I still get out and have fun, see the kids acting incredibly cute and want to burn the moments into eternity.  But, it seems less important now that they're older.  Maybe that's dangerously deceiving  and I should be writing these things down.  Like the time when Nala discovered her elbow, or when I heard the greatest sound ever, or when I learned how dumb I am, or when the kids had their first tiff.  Are the moments of today any less important?  Nala stuck a role of Scotch tape to the tip of my nose and it hung there.  Then she balanced two pens and a scissors inside the roll.  I volunteered at Kaio's art class and he looked over his shoulder brightly beaming at me the whole time, then made this self portrait:

A couple days ago I walked into the bathroom and it looked like this:




You see Kaio and Mari were out of town for a week.  They flew down to Brazil for a good friend's wedding.  That whole week the house felt so quiet.  Nala's such an easy kid, she'll entertain herself for hours without asking for anything.  By the end of the week the house was clean, so clean and organized.  Just us girls we got through the piles of clothes to be put away and kept the toys off the floor and the rooms tidy.  

Then the boys come home and within an hour toys are dumped all over the floor, suitcases sprawled and clothing piled.  I still haven't gotten it all picked up.  In no time Kaio was leaping down the stairs, four stairs at a time.  The yang energy back in full force.

The quiet lunch time that Nala and I usually share, ripped into by a hippidy hoppidy kiddo full of bounce and ideas.  He wanted to bob for apples.  This is the kind of request that would make me annoyed.  But because I hadn't seen him in a week, it sounded fun and refreshing.  I'll try to remember that on a daily basis.  Remember that although these off the wall schemes he comes up with seem like a nuisance, they are the thumping of the heartbeat that keeps our family thriving with life. 

Then he dressed up in a spiderman suit and climbed a tree.  

Halloween 2012
Nala dressed as Rainbow Dash, her favorite My Little Pony.  She was always on the move, jolting from one spot to another.  

My costume sucked but whatever.  I'm always looking for an excuse to dress up.  The day I stop dressing up on Halloween will be the day my inner child turns to ice.  I hope that day never comes.

There was a sign saying "No Adults Can Bounce" so I had to just sit there and watch them.  It sure looked like fun :(.

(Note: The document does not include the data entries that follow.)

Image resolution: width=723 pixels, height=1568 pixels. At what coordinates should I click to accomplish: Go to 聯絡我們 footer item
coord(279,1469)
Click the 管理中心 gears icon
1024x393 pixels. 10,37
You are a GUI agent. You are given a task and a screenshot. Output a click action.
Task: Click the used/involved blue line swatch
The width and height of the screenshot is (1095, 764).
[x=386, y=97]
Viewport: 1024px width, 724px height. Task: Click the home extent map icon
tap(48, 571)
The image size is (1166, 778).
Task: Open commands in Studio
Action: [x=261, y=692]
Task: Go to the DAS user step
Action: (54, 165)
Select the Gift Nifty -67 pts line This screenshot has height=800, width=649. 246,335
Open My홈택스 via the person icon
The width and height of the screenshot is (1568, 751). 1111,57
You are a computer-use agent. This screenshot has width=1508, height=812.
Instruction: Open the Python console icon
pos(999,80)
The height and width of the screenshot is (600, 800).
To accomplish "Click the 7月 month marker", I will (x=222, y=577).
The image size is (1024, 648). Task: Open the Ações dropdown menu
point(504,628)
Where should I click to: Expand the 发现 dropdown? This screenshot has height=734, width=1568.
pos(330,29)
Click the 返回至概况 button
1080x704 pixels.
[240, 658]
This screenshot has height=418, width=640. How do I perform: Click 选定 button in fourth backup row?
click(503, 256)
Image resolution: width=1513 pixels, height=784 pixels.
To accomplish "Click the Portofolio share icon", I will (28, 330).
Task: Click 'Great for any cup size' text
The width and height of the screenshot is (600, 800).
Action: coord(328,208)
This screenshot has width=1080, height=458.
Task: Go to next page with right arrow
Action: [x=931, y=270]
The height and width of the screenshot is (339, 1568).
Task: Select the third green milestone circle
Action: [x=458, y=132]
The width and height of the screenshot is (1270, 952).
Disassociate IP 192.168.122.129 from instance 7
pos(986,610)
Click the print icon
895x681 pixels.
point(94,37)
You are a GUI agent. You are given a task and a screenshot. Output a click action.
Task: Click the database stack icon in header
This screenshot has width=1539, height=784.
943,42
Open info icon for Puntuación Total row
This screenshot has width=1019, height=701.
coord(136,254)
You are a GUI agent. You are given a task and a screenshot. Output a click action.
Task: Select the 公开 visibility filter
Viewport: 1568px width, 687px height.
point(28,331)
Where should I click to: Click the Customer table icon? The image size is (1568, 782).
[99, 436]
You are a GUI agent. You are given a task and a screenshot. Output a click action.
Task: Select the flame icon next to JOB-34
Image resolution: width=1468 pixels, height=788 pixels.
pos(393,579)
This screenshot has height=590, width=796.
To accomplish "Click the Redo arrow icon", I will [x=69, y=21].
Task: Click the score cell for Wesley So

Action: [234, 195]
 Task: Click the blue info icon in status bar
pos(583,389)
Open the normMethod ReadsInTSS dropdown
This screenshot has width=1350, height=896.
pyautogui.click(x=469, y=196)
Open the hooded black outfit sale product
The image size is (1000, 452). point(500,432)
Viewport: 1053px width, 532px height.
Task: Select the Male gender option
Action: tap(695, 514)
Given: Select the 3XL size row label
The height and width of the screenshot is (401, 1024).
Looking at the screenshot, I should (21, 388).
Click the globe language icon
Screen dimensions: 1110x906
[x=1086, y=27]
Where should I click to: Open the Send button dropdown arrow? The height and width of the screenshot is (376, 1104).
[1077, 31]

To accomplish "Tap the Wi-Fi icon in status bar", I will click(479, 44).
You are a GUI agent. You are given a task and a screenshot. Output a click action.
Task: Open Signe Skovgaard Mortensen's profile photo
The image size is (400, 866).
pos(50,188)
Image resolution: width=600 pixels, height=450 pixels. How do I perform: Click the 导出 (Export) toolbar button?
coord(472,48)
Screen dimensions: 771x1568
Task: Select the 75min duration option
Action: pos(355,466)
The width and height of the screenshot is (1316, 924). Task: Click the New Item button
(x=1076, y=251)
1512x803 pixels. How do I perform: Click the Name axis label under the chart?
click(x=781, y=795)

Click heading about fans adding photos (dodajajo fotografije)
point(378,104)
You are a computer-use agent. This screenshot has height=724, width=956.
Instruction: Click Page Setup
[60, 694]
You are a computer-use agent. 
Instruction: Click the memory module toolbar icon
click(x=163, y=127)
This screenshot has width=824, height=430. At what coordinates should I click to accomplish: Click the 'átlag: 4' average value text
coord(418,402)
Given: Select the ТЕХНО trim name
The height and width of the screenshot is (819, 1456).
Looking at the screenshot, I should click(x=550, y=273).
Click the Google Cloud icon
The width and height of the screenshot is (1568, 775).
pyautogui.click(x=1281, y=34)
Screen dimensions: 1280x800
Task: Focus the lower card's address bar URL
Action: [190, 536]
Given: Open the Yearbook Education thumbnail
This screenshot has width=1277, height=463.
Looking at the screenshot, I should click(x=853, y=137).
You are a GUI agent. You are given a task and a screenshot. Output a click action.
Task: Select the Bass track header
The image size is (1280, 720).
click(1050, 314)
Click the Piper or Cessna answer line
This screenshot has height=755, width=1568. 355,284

When you're a teenager you feel like you own the world, like you can bend light with your mind and change a city from the ground up.  You get older and wiser and realize that you can't do much about anything without exhausting way more effort than it's worth.  And the idealism melts into a something payment, signed away with indifference and learned helplessness.  Then we nod at the news and weather and find our joy in the smiles of the younger generation, in their sparkle, their naivety and wonder.

In case you wanted to see a jack-o-lantern massacre
 Ack.  that sounds so depressing.  I'm not depressed, just mellow, contemplative, reflective.  I love my life right now.  Love my kids and man.  Could just kiss them endlessly.  


And so as 2012 comes almost to a close.  To my pleasant surprise, the world has not ended yet.  Looks like the human race might survive.   As the kids are older, diapers are away in the closet. I don't have to worry so much about watching their every move, making sure they're not holding a knife or running with a glass jar.  We can spend more time focusing on what we like to do, and on little projects.

And time passes slowly again.  And we savor every minute with great gratitude.


and I just love this family with big kisses all over.